Aun en el caso de una victoria militar, a los Estados Unidos les será imposible evitar el sentimiento de humillación, no sólo cultural, nacional e ideológico, sino religioso, que recorre el mundo islámico. En la imaginación histórica de su sector radical (para el cual los hechos ocurridos hace un milenio son memoria viva), las escenas del bombardeo de Irak y la ocupación de Bagdad, sede del antiguo califato, equivaldrán a un desastre teológico en cuya venganza trabajarán los "cachorros" de Bin Laden. ¿Cuántos más surgirán? Ésa es la gran pregunta. Si, llegado el momento (que puede no llegar o no consolidarse), los estadounidenses favorecen el establecimiento inmediato de un gobierno representativo en manos de los propios iraquíes, y si se abstienen de convertir Irak en una protectorado y respetan la soberanía de ese pueblo sobre su riqueza petrolera, lograrán quizá desactivar un poco la indignación. En ese escenario, y habida cuenta de la barbarie del régimen de Sadam, un sector de la opinión pública mundial comenzaría a darles el beneficio de la duda.

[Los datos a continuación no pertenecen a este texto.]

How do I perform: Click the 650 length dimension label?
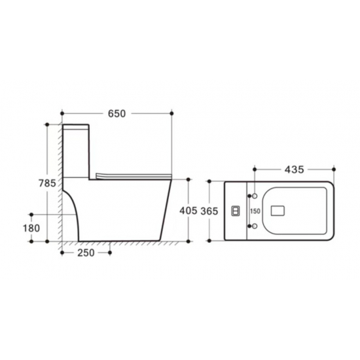coord(117,114)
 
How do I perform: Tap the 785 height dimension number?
coord(47,183)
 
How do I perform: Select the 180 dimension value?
coord(31,228)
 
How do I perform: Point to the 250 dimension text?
coord(86,253)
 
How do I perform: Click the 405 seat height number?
coord(189,211)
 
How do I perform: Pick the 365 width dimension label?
coord(209,211)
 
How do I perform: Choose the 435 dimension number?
coord(294,170)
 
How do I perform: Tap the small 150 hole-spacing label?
coord(255,211)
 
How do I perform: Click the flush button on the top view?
coord(236,211)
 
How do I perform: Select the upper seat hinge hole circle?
coord(255,196)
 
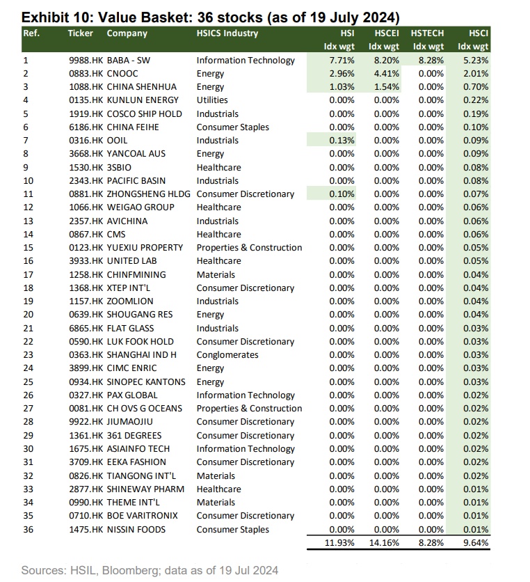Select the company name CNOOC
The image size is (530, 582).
(x=122, y=74)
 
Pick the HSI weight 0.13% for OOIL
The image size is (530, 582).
(x=341, y=141)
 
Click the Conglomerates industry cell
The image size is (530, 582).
(x=227, y=355)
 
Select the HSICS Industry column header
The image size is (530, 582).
(x=227, y=33)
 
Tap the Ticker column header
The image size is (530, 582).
(x=80, y=33)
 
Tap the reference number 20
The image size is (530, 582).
(x=28, y=315)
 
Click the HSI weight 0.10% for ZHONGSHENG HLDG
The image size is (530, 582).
(x=341, y=194)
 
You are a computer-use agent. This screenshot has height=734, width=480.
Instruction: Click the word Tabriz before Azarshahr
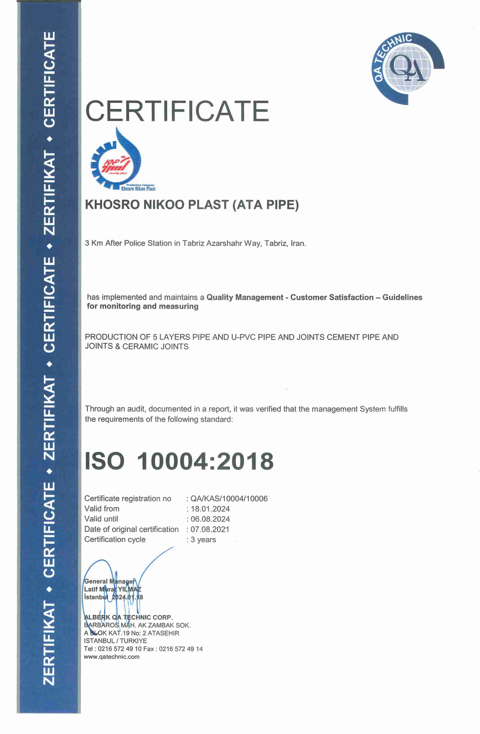click(193, 243)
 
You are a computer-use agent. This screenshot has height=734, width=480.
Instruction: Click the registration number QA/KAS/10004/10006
click(229, 499)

Por desgracia, nada asegura el cumplimiento de ambas condiciones. "Los enemigos de un Irak democrático están en la CIA y en el Departamento de Estado", declaró recientemente Kanan Makiya, el más destacado intelectual liberal de la oposición iraquí.

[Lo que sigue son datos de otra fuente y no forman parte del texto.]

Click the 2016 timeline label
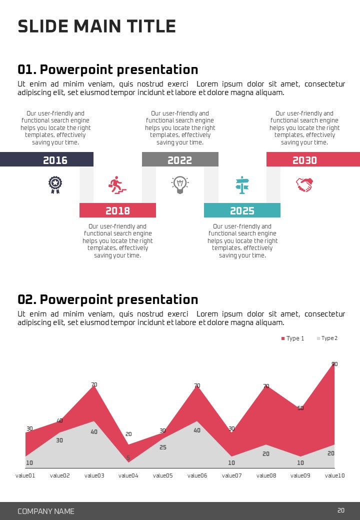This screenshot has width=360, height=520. (55, 160)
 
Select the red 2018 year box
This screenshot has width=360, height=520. (118, 210)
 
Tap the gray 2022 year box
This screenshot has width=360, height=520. (180, 160)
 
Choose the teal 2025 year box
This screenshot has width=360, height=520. (242, 210)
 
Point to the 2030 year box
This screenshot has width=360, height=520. (304, 160)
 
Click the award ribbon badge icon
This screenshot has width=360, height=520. (55, 184)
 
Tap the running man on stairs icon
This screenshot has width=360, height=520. (118, 184)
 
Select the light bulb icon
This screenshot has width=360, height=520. (180, 184)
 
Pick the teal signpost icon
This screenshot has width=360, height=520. (242, 185)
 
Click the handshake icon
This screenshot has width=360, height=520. (304, 184)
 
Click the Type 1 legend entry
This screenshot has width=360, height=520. (292, 338)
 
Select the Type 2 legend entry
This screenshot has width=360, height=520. (327, 338)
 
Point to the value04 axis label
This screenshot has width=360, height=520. (128, 476)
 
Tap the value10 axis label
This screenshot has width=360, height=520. (334, 476)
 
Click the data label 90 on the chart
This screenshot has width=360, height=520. (334, 364)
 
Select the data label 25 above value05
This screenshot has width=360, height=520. (163, 447)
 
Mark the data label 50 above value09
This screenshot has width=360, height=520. (300, 408)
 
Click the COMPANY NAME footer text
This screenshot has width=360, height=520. (46, 511)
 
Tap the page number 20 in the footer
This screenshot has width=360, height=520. (341, 510)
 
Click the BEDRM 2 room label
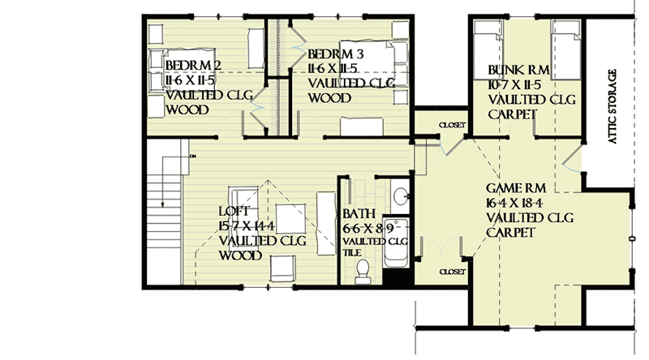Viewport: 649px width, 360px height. pyautogui.click(x=193, y=65)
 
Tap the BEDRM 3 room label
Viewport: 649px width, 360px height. pyautogui.click(x=335, y=54)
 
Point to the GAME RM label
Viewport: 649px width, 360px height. pyautogui.click(x=513, y=189)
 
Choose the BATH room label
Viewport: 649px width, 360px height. pyautogui.click(x=358, y=215)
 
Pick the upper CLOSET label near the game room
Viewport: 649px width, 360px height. pyautogui.click(x=452, y=125)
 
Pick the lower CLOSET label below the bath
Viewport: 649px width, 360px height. pyautogui.click(x=451, y=272)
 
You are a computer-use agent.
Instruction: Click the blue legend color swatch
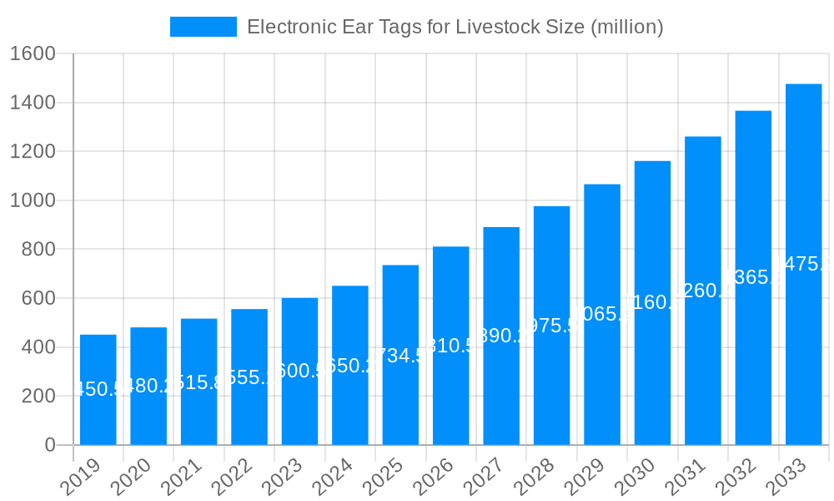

Lo cierto es que aun el cumplimiento puntual de esas condiciones (democracia política y soberanía económica) sería insuficiente. Existen varias otras, indispensables: la exhibición de las armas iraquíes de destrucción masiva -en caso de que existan-, la convocatoria a la ONU para los trabajos de reconstrucción y una resuelta intervención en el conflicto entre Israel y Palestina. De no darse esa dificilísima conjunción de medidas creativas, otro profeta laico -Samuel Huntington- habrá tenido razón: el siglo XXI será, tarde o temprano, el del "choque de civilizaciones".

Enrique Krauze es historiador mexicano y director de la revista Letras Libres.